We aim to be a museum where “time,” “people,” and “beauty” are connected and hope that the city of Kurume will develop further as a base where culture and art are shared and created.
This means to retain the passion of Ishibashi Shojiro, honorary citizen of Kurume City, and the sixty-year-long history and tradition of our predecessor, Ishibashi Museum of Art, plus the artistic milieu of Kurume, where pioneers such as Aoki Shigeru and Sakamoto Hanjiro were brought up, and continue to hand them down beyond generations.
We hope that all age groups from children to the elderly will gather at the museum, enjoy encounters and exchanges through the museum, and foster richness of spirit and creativity.
With our main focus on artists linked to Kurume, we shall collect and exhibit artworks turning our eyes towards the entire region of Kyushu and continue to convey the charm and pride of our hometown in the future, too.
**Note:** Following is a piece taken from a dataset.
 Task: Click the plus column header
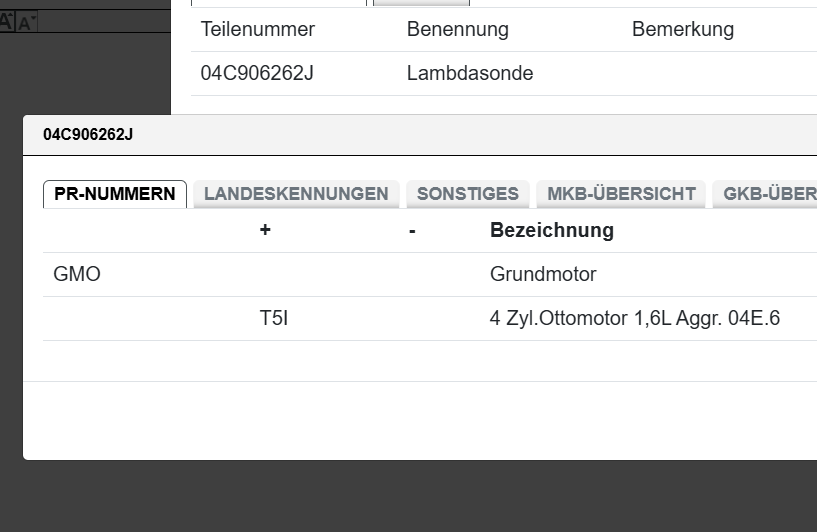click(x=265, y=231)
Kurume has turned out many a fine Western-style painter from modern times onwards. Focusing on this history and also the entire region of Kyushu, we shall form a systematic collection of Kyushu yoga (Western-style painting) by artists linked to Kurume at the core.
In addition to the essential role of an art museum, which is to collect, preserve, exhibit, and survey artworks and materials, we plan to hold stimulating exhibitions making unprecedented approaches such as traveling exhibitions in conjunction with other art museums.
Utilizing our privileged location and environment, by regarding the entirety of Ishibashi Cultural Center as a single museum, we hope to coordinate joint projects involving the museum, events held in the gardens and other facilities, and other groups.
Along with efforts to attract more citizens to the museum, we shall endeavor to promote the cooperation and support of the citizens in various forms including volunteering and donations. Through such involvement, we hope to become a place referred to friendly by the citizens as “our museum.”
This studio originally stood in the city of Yame in Fukuoka and was relocated and reconstructed within Ishibashi Cultural Center in 1980. Most of Sakamoto Hanjiro’s representative works such as his series of horses and still lifes were produced in this studio. It is open to the public for limited periods in conjunction with events held within the Center.